“EUROPE will not be made all at once, or according to a single plan. It will be built through concrete achievements which first create a de facto solidarity.”
These words of the co-founder of the European Union, Robert Schuman, read uncomfortably in the context of the coronavirus crisis. If the European Union is to survive, its leaders will have to give a more radical answer to the question “Who is my neighbour?”
To date, Covid-19 has claimed the lives of more than 100,000 Europeans. It has also severely undermined three vital strands of the EU’s identity: free movement of goods, financial solidarity, and respect for the rule of law.
The free movement of goods was the first casualty of the pandemic. In early March, France and Germany both imposed bans on exports of medical equipment, just as Italy’s mortality statistics became apparent. A few weeks later, in contested circumstances, Czech authorities went further and seized face-masks that were being sent to Italy from China via Prague.
Reparation shipments of clinical supplies have since been made to Italy by all parties. The President of the European Commission, Dr Ursula von der Leyen, has issued two placatory statements within a fortnight. “It is right that Europe as a whole offers a heartfelt apology,” she told the European Parliament in Strasbourg on 16 April. Even so, the damage to relationships has been acute.
Money, no less than masks, has been scarce where it has been most needed. The use of clumsy pre-existent EU “cohesion” budget mechanisms to distribute emergency funds meant that eastern states, which had been less harshly affected by the virus, gained much more help than the Italian epicentre. Poland received €7.4 billion in emergency aid, Italy, only €2.3 billion.
Worse, the refusal of richer Northern European states to share crisis debt instruments (“Corona bonds”) with devastated southern economies has added financial insult to medical injury. The Dutch finance minister, Wopke Hoekstra, has admitted to showing “too little empathy” by asserting that partner countries’ economic pain resulted from poor expenditure-planning.
Analysts are discussing the possibility of an “Italexit”, led by the country’s former Deputy Prime Minister Matteo Salvini, should the party that he leads, Northern League, win the 2022 General Election. Furthermore, the insult to southern states risks provoking anti-EU sentiment not only in Italy, but in Spain and Portugal, too.
EU INACTION on democratic backsliding is also a failure of solidarity. It suggests a belief that Eastern Europeans need fewer democratic rights and legal safeguards than their Western counterparts.
On 30 March, the Hungarian parliament passed an Enabling Act that allows Viktor Orbán, the country’s far-right Prime Minister, unlimited power to rule by decree indefinitely, without effective judicial oversight. The law also introduced significant curbs on press freedom, backed by criminal penalties.
The reaction of the EU’s central institutions to Mr Orbán’s move has lurched between muted and bizarre: Brussels is seemingly straining every sinew to avoid confrontation with Budapest. A statement issued by Dr von der Leyen on 31 March warned that emergency measures adopted by EU states must be temporary and “limited to what is necessary and strictly proportionate”. The document made no mention of Hungary by name.

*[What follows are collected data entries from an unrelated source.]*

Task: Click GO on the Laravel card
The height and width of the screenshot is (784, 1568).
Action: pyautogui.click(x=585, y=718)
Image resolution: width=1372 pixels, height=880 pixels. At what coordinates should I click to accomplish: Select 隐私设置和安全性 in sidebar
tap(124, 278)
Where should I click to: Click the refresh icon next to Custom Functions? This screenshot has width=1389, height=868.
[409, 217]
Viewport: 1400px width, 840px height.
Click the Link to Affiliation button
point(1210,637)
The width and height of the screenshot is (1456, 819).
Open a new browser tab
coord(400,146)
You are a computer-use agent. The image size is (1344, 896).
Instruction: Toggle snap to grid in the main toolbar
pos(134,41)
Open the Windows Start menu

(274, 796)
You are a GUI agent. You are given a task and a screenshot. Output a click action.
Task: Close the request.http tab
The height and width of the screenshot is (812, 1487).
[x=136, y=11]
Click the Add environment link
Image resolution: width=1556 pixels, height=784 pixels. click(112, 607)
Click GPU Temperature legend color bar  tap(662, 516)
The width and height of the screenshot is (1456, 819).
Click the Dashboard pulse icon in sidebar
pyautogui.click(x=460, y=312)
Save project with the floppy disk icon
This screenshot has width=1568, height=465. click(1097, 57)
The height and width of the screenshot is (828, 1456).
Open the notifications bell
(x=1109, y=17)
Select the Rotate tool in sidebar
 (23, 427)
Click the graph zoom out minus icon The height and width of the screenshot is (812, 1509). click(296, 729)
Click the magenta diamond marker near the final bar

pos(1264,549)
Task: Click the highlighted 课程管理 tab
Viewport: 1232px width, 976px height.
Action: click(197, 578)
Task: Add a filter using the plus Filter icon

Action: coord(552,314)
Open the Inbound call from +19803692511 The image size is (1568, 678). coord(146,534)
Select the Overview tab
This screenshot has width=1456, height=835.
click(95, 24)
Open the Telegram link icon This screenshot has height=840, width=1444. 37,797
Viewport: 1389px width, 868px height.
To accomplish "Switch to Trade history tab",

Comments later made by the EU’s Justice Commissioner, Věra Jourová, strained credulity. On 2 April, she told Czech public television: “I am not worried yet. Hungary’s laws passed in connection with the novel coronavirus epidemic have not so far violated European Union regulations.”
Under powerful media pressure, the Commission later strengthened its rhetorical position contra Budapest. It is hard to disagree, however, with the verdict of the German Green MEP Daniel Freund: “It is bizarre . . . a watershed moment. Now you have to do something, or we really lose democracies.”
The cost of EU hesitation is already evident: the nationalist Law and Justice (PiS) government in Poland has been emboldened by its entrenchment of power. This month, a presidential election will proceed by post, bypassing the state electoral commission. Objections from opposition parties, and even PiS’s own junior coalition partners, have been ignored.
THE EU faces existential challenges. Despite the grave problems that exist, however, it may be premature to draft its obituary.
One of Schuman’s collaborators in the establishment of the EU, the French political economist Jean Monnet, famously said: “Europe will be forged in crises, and will be the sum of the solutions adopted for those crises.”
The eurozone crisis of 2009 gave rise to the current economic mainstays of the European Stability Mechanism and the European Fiscal Compact. A possible outcome of the present systemic shock might be a new balance of responsibilities between member states and the Commission, together with new powers to uphold the rule of law.
EU countries could now make health care an explicit competence of the Commission rather than reserve it to themselves. Receipt of generous EU subsidy payments could be made conditional on upholding democratic order.
Before attempting anything practical, though, Europeans first have to learn truly to think of one another as neighbours.
The Revd Alexander Faludy is a priest studying law. He lives in Budapest.